In an action or proceeding by a decedent’s personal representative or successor in interest on the decedent’s cause of action, the damages recoverable are limited to the loss or damage that the decedent sustained or incurred before death, including any penalties or punitive or exemplary damages that the decedent would have been entitled to recover had the decedent lived, and do not include damages for pain, suffering, or disfigurement.

NEW CCP 377.34: 

(a) In an action or proceeding by a decedent’s personal representative or successor in interest on the decedent’s cause of action, the damages recoverable are limited to the loss or damage that the decedent sustained or incurred before death, including any penalties or punitive or exemplary damages that the decedent would have been entitled to recover had the decedent lived, and do not include damages for pain, suffering, or disfigurement.

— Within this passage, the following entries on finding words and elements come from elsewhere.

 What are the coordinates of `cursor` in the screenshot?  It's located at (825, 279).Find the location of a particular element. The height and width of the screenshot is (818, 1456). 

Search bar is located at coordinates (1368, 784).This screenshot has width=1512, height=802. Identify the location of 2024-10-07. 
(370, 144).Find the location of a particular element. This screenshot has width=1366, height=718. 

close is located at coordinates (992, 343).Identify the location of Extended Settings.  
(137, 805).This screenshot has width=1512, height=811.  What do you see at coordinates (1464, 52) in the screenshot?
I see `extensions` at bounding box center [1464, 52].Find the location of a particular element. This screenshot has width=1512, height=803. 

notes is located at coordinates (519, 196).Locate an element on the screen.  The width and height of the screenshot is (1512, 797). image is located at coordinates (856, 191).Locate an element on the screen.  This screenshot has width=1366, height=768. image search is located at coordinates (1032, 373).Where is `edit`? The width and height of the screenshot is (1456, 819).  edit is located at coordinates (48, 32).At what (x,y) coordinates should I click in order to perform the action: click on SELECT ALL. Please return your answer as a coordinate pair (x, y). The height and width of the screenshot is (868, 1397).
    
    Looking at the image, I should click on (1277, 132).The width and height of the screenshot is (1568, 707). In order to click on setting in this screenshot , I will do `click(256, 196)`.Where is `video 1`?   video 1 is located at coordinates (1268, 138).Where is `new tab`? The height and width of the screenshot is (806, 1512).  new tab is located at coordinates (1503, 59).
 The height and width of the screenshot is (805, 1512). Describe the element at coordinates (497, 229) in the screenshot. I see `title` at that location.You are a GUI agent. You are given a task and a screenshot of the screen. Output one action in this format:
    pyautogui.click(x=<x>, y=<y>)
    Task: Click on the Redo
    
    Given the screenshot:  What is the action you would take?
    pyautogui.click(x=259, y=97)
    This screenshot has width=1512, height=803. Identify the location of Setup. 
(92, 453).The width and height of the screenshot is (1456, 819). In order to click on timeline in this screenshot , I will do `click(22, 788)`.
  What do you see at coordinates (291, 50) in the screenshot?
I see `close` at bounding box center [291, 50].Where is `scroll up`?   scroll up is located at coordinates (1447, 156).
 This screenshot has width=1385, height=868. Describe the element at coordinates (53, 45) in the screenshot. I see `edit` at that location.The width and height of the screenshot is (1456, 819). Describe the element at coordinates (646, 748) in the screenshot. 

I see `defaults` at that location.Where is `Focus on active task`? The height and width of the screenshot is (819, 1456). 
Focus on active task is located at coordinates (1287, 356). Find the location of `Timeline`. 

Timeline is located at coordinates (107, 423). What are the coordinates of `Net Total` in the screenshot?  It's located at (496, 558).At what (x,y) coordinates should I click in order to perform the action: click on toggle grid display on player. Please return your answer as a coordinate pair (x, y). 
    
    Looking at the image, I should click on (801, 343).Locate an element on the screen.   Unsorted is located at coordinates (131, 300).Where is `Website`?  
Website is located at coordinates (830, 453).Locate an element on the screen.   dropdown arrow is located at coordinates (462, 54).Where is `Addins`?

(b) Notwithstanding subdivision (a), in an action or proceeding by a decedent’s personal representative or successor in interest on the decedent’s cause of action, the damages recoverable may include damages for pain, suffering, or disfigurement if the action or proceeding was granted a preference pursuant to Section 36 before January 1, 2022, or was filed on or after January 1, 2022, and before January 1, 2026.

(c) A plaintiff who recovers damages pursuant to subdivision (b) between January 1, 2022, and January 1, 2025, inclusive, shall, within 60 days after obtaining a judgment, consent judgment, or court-approved settlement agreement entitling the plaintiff to the damages, submit to the Judicial Council a copy of the judgment, consent judgment, or court-approved settlement agreement, along with a cover sheet detailing all of the following information:

(1) The date the action was filed.

(2) The date of the final disposition of the action.

(3) The amount and type of damages awarded, including economic damages and damages for pain, suffering, or disfigurement.

(d) (1) On or before January 1, 2025, the Judicial Council shall transmit to the Legislature a report detailing the information received pursuant to subdivision (c) for all judgements, consent judgements, or court-approved settlement agreements rendered from January 1, 2022, to July 31, 2024, inclusive, in which damages were recovered pursuant to subdivision (b). The report shall comply with Section 9795 of the Government Code.

(2) This subdivision shall become inoperative on January 1, 2029, pursuant to Section 10231.5 of the Government Code.

(e) Nothing in this section alters Section 3333.2 of the Civil Code.

(f) Nothing in this section affects claims brought pursuant to Chapter 11 (commencing with Section 15600) of Part 3 of Division 9 of the Welfare and Institutions Code.